Narasumber : Bapak Hamdi Aniza Pertama, SE., Ak., M .Si Kepala seksi pengawasan dan konsultasi III Tempat : KPP Pratama Jakarta Tebet
Tanggal : 29 Desember 2010
1. M enurut anda, apakah alasan utama yang mendasari pemerintah melakukan perubahan nilai PTKP dan tarif Pajak Penghasilan Orang Pribadi (PPh OP)?
“Yang pertama, untuk nilai PTKP itu adalah Penghasilan Tidak Kena Pajak, ini kan bersumber dari biaya hidup minimal, atau kebutuhan hidup minimal bagi setiap orang atau bagi setiap Wajib Pajak. Dengan perkembangan kondisi perekonomian, perkembangan kesejahteraan orang, tentu akan mempengaruhi pola konsumsi yang bersangkutan. Sehingga untuk memenuhi kebutuhan hidup pada hari ini tentu berbeda dengan memenuhi kebutuhan hidup di masa lalu. Jadi dengan kebijakan pemerintah ini, dinaikkan lah penghasilan tidak kena pajak, dari semula sebesar Rp 13.200.000,- menjadi Rp 15.840.000,-. Pertimbangannya adalah untuk menyesuaikan dengan tingkat perekonomian dan/atau kesejahteraan masyarakat, dan juga untuk memberikan rasa keadilan tentunya, dimana orang yang punya penghasilan tertentu akan dikenakan pajak, tapi kalau penghasilan itu belum cukup untuk memenuhi kebutuhan hidupnya ya jangan dipajakkin.
Disitulah asas keadilannya. Kemudian tentang tarifnya sendiri, tarif PPh OP ini
kan dari semula 35%, turun menjadi 30%, untuk lapisan yang tertingginya.

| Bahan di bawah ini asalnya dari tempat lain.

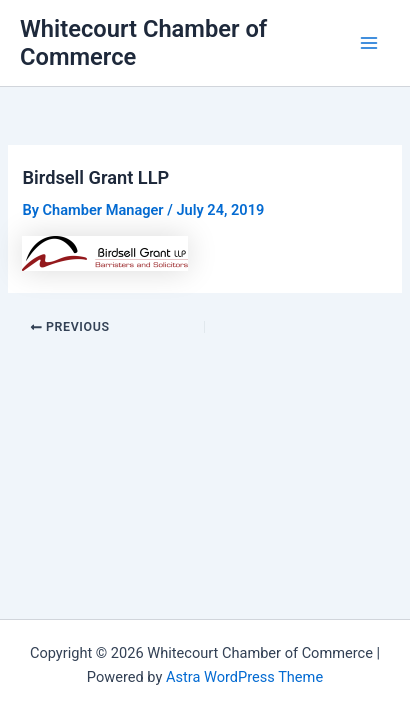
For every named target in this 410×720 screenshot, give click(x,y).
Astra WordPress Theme (244, 677)
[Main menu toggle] (369, 43)
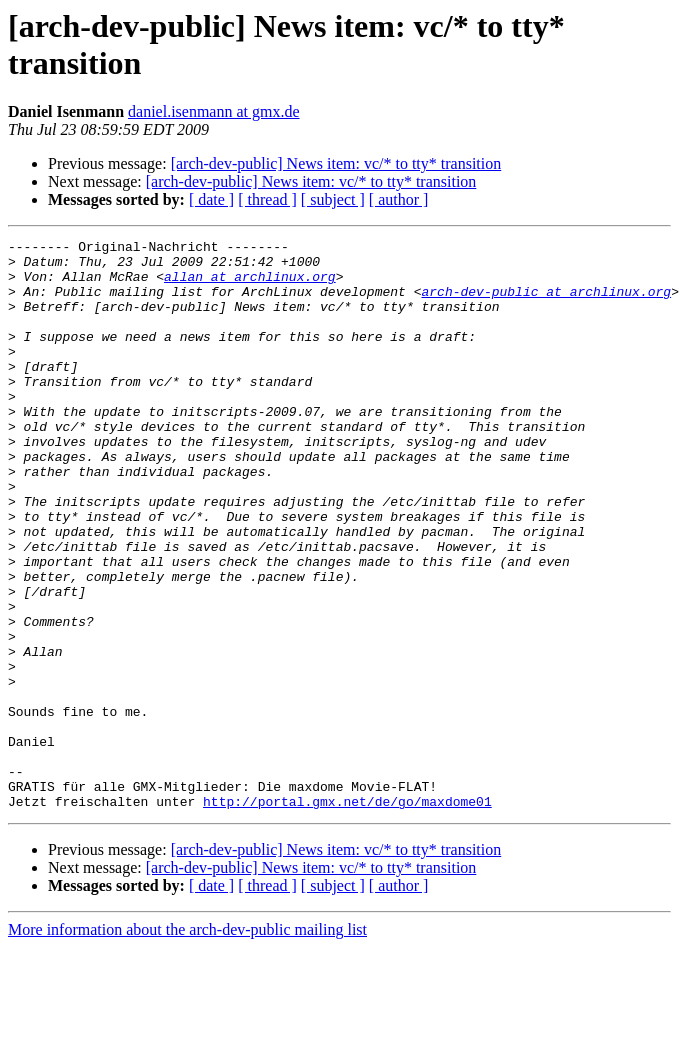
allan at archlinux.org (250, 285)
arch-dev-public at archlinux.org (546, 303)
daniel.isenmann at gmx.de (214, 111)
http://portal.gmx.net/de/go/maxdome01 (347, 915)
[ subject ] (333, 199)
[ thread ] (267, 199)
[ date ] (211, 199)
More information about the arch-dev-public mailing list (187, 1043)
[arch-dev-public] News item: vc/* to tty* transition (336, 163)
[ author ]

Kemudian untuk rank-nya dari semula 5 menjadi 4, dan ada peningkatan juga dari semula misalnya 5% itu hanya sampai Rp 25.000.000,- sekarang sudah sampai Rp 50.000.000,-. Dan untuk tarif tertinggi yang semula Rp 200.000.000,- menjadi 500.000.000,-. Itu hampir sama kondisinya karena mempertimbangkan tingkat kesejahteraan masyarakat dengan tingkat penghasilan yang masyarakat peroleh. Dan juga karena beban hidup orang semakin tinggi, karena dipengaruhi oleh pola konsumsi, dan pola perekonomian yang ada di masyarakat.”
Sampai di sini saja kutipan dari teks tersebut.